Source material:
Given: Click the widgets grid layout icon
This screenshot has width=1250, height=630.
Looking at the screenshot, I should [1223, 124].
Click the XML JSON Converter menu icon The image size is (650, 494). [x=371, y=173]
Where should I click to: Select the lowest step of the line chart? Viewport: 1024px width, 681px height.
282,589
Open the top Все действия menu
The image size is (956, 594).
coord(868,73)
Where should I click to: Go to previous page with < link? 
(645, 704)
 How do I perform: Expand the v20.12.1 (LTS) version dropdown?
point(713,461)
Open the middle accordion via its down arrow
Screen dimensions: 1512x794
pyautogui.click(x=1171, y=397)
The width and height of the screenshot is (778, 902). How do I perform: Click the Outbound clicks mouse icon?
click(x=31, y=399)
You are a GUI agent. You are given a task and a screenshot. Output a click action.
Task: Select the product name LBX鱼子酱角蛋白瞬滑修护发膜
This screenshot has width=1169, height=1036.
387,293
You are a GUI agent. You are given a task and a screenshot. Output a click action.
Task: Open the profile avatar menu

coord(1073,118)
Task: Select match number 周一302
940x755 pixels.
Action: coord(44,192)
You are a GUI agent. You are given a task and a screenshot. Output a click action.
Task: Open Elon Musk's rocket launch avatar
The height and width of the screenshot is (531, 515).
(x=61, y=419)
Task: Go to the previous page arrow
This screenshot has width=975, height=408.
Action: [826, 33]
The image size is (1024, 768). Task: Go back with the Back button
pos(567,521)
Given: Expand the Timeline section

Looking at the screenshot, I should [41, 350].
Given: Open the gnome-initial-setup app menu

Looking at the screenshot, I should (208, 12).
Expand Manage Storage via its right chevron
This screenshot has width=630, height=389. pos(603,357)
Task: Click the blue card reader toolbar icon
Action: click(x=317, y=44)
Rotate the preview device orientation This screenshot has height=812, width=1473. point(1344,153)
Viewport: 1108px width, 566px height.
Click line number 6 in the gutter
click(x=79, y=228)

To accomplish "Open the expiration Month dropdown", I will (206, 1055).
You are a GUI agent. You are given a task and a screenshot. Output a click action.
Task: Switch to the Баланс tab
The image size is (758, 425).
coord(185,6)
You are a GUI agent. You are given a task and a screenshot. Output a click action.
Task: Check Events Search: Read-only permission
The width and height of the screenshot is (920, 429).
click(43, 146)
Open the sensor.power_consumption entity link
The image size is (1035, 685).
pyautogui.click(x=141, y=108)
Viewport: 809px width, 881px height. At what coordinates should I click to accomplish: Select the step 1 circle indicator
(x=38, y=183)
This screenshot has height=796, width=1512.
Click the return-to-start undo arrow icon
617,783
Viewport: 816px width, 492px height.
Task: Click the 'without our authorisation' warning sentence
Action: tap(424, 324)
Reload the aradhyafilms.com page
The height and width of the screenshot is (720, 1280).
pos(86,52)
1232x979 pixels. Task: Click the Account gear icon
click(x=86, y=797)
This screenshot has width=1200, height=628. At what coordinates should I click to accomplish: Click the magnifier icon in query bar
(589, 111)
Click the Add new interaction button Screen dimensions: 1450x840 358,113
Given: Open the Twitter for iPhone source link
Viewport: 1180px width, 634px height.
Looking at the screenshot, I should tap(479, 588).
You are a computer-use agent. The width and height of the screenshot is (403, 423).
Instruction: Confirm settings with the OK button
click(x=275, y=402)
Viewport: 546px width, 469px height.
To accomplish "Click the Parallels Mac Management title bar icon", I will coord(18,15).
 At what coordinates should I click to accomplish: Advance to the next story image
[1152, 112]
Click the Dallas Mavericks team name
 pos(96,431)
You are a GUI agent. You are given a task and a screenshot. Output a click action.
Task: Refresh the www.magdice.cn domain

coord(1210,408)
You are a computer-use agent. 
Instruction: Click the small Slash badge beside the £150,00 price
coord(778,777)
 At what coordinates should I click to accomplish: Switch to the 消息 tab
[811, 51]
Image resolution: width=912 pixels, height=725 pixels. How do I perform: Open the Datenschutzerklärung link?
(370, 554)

Instructions to follow: Please give, as a bare number, how many lines in the listing above include the word "computer".

Response: 2